Your goal: Task for the records below: please copy exactly, and only, the lines from the one containing "Where should I" to the last line, both included, leaving out the pictures.

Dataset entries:
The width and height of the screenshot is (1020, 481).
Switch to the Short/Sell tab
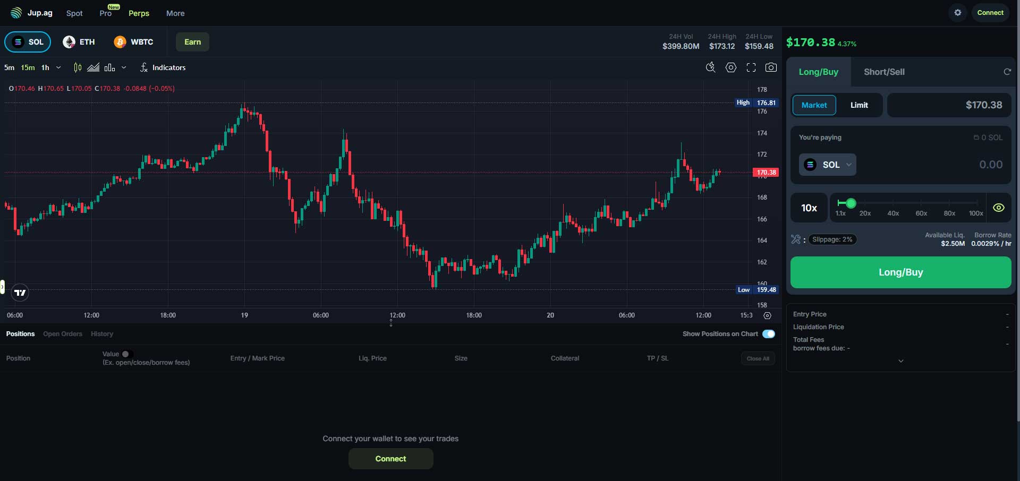(x=885, y=72)
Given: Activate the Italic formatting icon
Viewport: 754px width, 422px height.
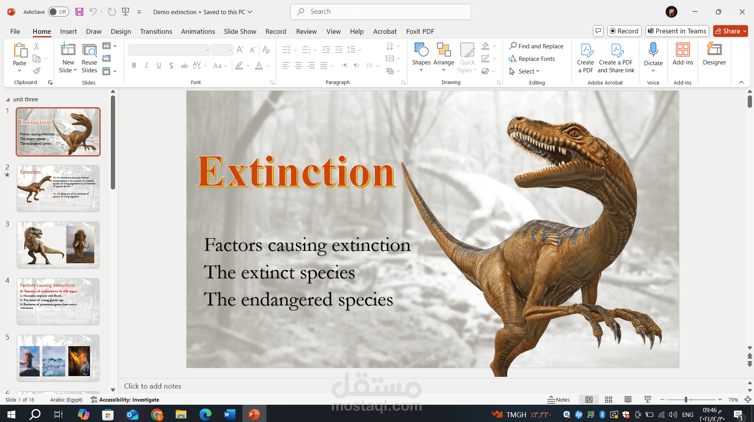Looking at the screenshot, I should (146, 66).
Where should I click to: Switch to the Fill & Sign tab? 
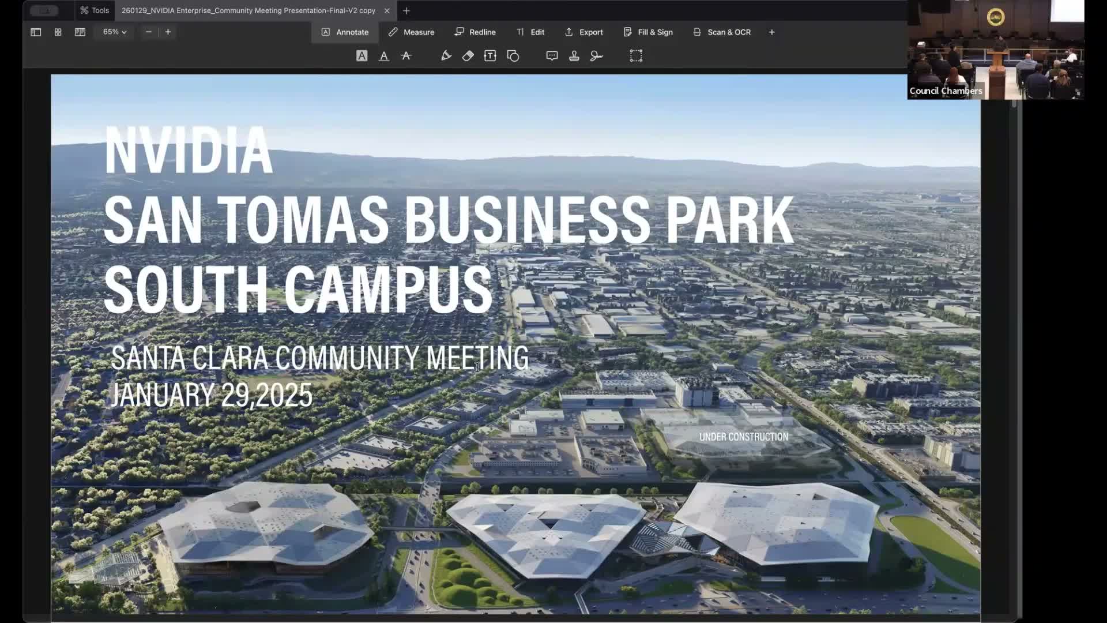[648, 32]
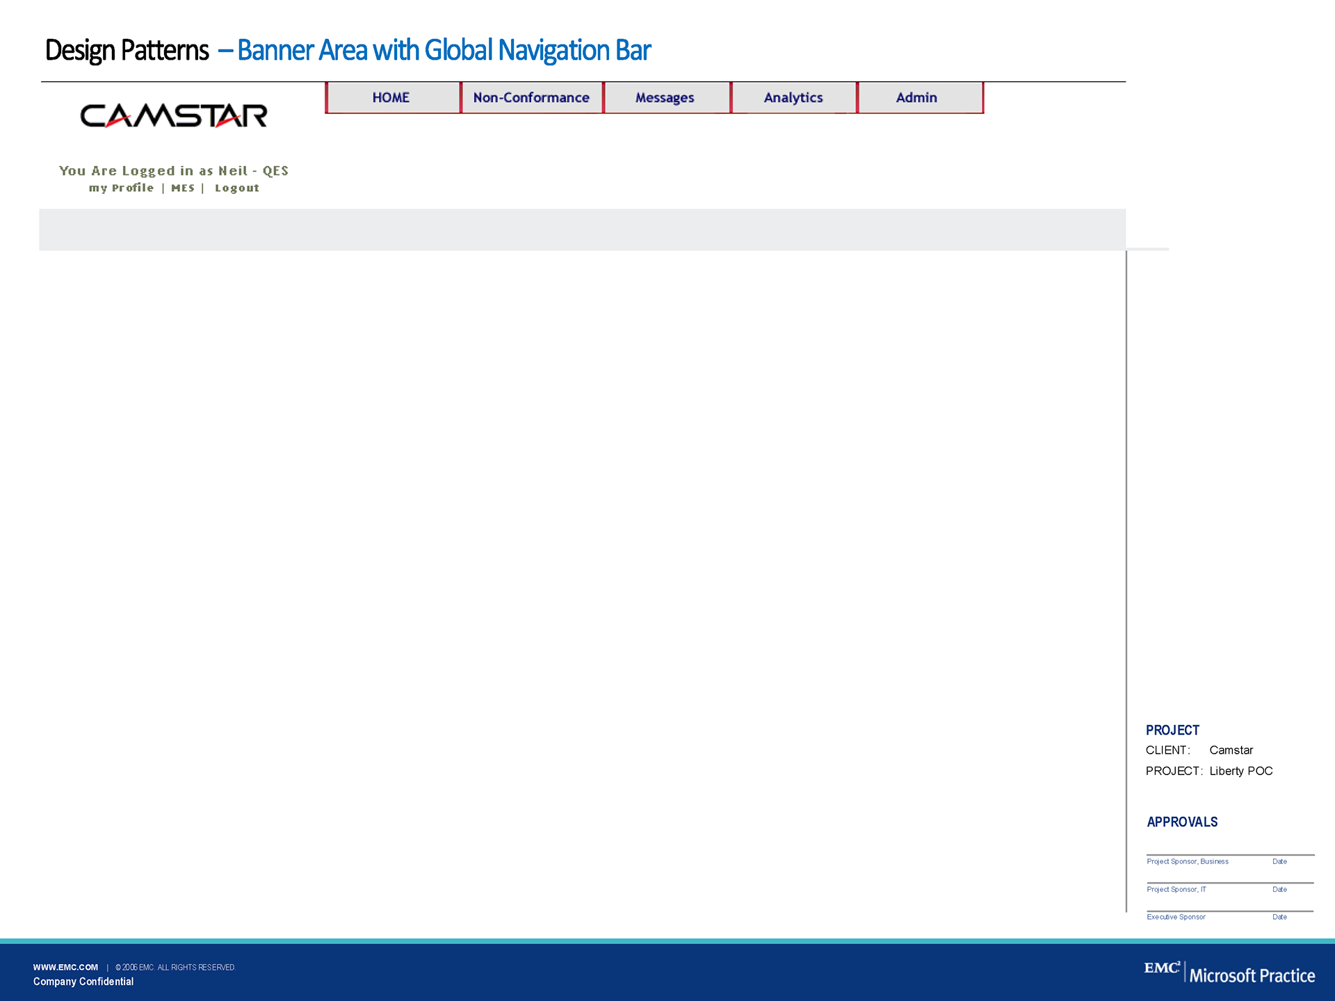Click the WWW.EMC.COM footer link
The width and height of the screenshot is (1335, 1001).
click(65, 967)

Response to the exercise:
Where should I click to: Switch to the Fill & Sign tab? 
[648, 32]
Click the WWW.EMC.COM footer link
The width and height of the screenshot is (1335, 1001).
click(65, 967)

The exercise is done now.